RÉMY BUISINE : Alors pour conclure, on en a parlé juste avant l'interview, évidemment, c'est ce que vous disiez, sans dramatiser le moment, je sais que demain vous allez vous adresser aux Français, aux députés, mais si avant ce discours, il y avait un dernier mot à dire aux Français. Je dis cette semaine justement, vous avez été régulièrement sur les plateaux pour porter votre parole. Qu'est-ce que vous aimeriez leur dire avant ce vote aux Français ?
FRANÇOIS BAYROU : Une chose très simple. L'avenir, l'avenir, l'avenir est ouvert. On peut, c'est pas si difficile, ce n’est pas aussi difficile qu'une guerre, ce n’est pas aussi difficile qu'un effondrement généralisé, ce n’est pas aussi difficile que des affrontements. On peut, c'est accessible, c'est à portée de la main de s'en sortir. À ce moment-là, l'avenir s'ouvre et il y a une deuxième condition. Il faut tourner le dos aux divisions pour accepter qu'on est ensemble. On n'a pas toujours les mêmes opinions, mais il y a des nuances. que des nuances.
RÉMY BUISINE : Ce sera la tonalité de votre discours, demain ?
FRANÇOIS BAYROU : C'est l'essentiel dans tout ça.
RÉMY BUISINE : Je sais que vous allez commencer un petit peu à...
FRANÇOIS BAYROU : Ah bah si vous croyez que je vais vous spoiler comme vous dites le discours de demain...
RÉMY BUISINE : Pas nous spoiler, mais les thèmes, au moins un peu ce que vous voulez faire passer comme message.
FRANÇOIS BAYROU : On a là énuméré un certain nombre de thèmes qui seront nécessairement présents.
RÉMY BUISINE : Le premier message que vous aimeriez faire passer demain, c'est lequel ? Dans ce discours.
FRANÇOIS BAYROU : Si on ouvre les yeux, alors on va prendre le bon chemin. Encore faut-il accepter de les ouvrir.
* * *
▶ **PROBLÈMES ET CONSIGNES**
**a)** Imprimez à l'identique le passage de l'entretien qui commence par « FRANÇOIS BAYROU : C'est » et se poursuit jusqu'à « seront nécessairement présents. ».
**b)** Dans l'entretien, François Bayrou affirme que s'en sortir « n'est pas aussi difficile » que certaines choses. Énumérez toutes ces choses.
**c)** Répondez à ces questions sur l'entretien :
(i) Quand François Bayrou va-t-il s'adresser aux Français et aux députés, selon Rémy Buisine ?
(ii) Quelle est la deuxième condition énoncée par François Bayrou ?
(iii) Dans sa dernière réplique, qu'est-ce que François Bayrou dit qu'il faut encore accepter ?
Seul l'entretien ci-dessus doit servir de source.

[Entrées sur les coordonnées cibles]
* * *
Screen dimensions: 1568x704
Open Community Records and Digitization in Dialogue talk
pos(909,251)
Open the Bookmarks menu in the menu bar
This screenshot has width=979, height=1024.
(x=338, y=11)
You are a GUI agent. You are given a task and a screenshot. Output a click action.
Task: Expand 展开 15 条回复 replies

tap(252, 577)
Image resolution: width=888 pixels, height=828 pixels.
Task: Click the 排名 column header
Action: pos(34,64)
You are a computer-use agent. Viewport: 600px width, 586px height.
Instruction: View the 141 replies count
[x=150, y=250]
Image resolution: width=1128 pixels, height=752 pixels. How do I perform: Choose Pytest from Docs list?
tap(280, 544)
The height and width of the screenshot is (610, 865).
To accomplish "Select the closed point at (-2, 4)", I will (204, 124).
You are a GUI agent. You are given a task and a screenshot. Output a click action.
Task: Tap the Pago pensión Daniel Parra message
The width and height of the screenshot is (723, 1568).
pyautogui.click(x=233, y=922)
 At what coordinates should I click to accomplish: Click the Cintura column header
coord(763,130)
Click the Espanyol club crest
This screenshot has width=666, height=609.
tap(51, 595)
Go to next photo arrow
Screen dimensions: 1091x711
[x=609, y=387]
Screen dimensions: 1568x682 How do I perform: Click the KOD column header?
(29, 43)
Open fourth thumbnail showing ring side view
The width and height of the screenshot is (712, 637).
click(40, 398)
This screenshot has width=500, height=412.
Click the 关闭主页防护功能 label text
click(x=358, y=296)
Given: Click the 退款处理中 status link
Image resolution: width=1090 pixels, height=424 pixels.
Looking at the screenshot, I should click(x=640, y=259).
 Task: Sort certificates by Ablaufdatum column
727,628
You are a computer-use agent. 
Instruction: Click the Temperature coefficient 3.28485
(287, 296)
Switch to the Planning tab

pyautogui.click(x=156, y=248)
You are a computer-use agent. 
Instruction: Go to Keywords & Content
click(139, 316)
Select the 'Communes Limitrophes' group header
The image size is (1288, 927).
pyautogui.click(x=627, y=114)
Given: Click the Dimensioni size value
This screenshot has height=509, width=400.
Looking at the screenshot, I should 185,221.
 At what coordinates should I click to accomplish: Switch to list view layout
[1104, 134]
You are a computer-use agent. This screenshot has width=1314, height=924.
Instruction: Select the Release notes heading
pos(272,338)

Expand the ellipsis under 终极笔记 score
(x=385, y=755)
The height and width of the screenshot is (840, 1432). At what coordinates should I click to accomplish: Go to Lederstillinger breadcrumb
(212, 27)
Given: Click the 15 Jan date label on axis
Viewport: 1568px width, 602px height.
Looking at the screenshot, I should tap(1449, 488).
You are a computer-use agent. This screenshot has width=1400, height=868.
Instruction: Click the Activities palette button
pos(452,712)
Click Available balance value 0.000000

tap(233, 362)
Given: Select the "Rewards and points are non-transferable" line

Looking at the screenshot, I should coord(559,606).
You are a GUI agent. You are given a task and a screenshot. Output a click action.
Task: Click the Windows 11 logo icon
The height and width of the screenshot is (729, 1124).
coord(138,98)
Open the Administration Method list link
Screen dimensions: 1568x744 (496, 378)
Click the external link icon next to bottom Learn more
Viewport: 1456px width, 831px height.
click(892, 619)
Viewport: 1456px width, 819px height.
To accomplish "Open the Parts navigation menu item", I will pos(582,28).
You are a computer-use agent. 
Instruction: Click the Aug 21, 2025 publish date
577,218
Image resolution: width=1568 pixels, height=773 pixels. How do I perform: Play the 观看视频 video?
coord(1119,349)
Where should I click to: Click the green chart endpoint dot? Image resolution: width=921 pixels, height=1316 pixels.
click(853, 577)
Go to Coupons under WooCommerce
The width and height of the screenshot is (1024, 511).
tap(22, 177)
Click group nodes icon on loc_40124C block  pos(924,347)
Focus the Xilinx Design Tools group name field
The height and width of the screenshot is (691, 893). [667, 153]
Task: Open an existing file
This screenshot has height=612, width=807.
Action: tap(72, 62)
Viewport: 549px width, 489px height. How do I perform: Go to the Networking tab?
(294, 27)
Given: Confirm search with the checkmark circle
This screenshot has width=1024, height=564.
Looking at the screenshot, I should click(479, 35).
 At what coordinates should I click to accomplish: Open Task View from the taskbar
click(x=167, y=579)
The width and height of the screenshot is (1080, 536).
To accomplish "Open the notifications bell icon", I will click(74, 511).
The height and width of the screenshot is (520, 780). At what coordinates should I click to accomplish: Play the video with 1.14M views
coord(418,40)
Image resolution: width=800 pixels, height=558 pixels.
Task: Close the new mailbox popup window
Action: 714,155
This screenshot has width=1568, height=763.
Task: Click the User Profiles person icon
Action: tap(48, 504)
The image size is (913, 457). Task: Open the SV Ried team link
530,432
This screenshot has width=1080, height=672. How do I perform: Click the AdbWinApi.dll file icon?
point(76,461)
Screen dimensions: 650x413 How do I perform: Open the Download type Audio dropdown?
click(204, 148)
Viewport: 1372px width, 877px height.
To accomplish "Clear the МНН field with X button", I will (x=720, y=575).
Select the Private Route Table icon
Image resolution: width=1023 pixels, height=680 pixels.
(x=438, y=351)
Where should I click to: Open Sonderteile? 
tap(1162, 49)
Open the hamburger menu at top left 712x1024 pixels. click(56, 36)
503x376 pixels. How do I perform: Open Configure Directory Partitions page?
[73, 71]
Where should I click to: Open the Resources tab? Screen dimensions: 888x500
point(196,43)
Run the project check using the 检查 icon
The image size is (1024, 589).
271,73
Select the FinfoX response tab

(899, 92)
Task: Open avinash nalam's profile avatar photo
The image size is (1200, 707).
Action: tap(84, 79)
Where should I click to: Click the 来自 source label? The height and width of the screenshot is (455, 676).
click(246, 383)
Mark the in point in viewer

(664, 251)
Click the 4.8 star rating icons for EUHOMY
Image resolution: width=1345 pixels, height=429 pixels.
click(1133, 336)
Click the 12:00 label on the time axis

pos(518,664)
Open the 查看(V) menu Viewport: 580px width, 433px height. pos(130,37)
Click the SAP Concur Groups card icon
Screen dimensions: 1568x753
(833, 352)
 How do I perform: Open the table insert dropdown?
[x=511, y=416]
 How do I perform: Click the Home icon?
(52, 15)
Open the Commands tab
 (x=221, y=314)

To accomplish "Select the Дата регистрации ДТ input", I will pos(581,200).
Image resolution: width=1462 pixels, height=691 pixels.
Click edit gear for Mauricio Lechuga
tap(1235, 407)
* * *
▶ **RÉPONSES AUX PROBLÈMES**
**a)**
FRANÇOIS BAYROU : C'est l'essentiel dans tout ça.
RÉMY BUISINE : Je sais que vous allez commencer un petit peu à...
FRANÇOIS BAYROU : Ah bah si vous croyez que je vais vous spoiler comme vous dites le discours de demain...
RÉMY BUISINE : Pas nous spoiler, mais les thèmes, au moins un peu ce que vous voulez faire passer comme message.
FRANÇOIS BAYROU : On a là énuméré un certain nombre de thèmes qui seront nécessairement présents.

**b)** une guerre ; un effondrement généralisé ; des affrontements

**c)**
(i) Demain.
(ii) Il faut tourner le dos aux divisions pour accepter qu'on est ensemble.
(iii) Accepter d'ouvrir les yeux.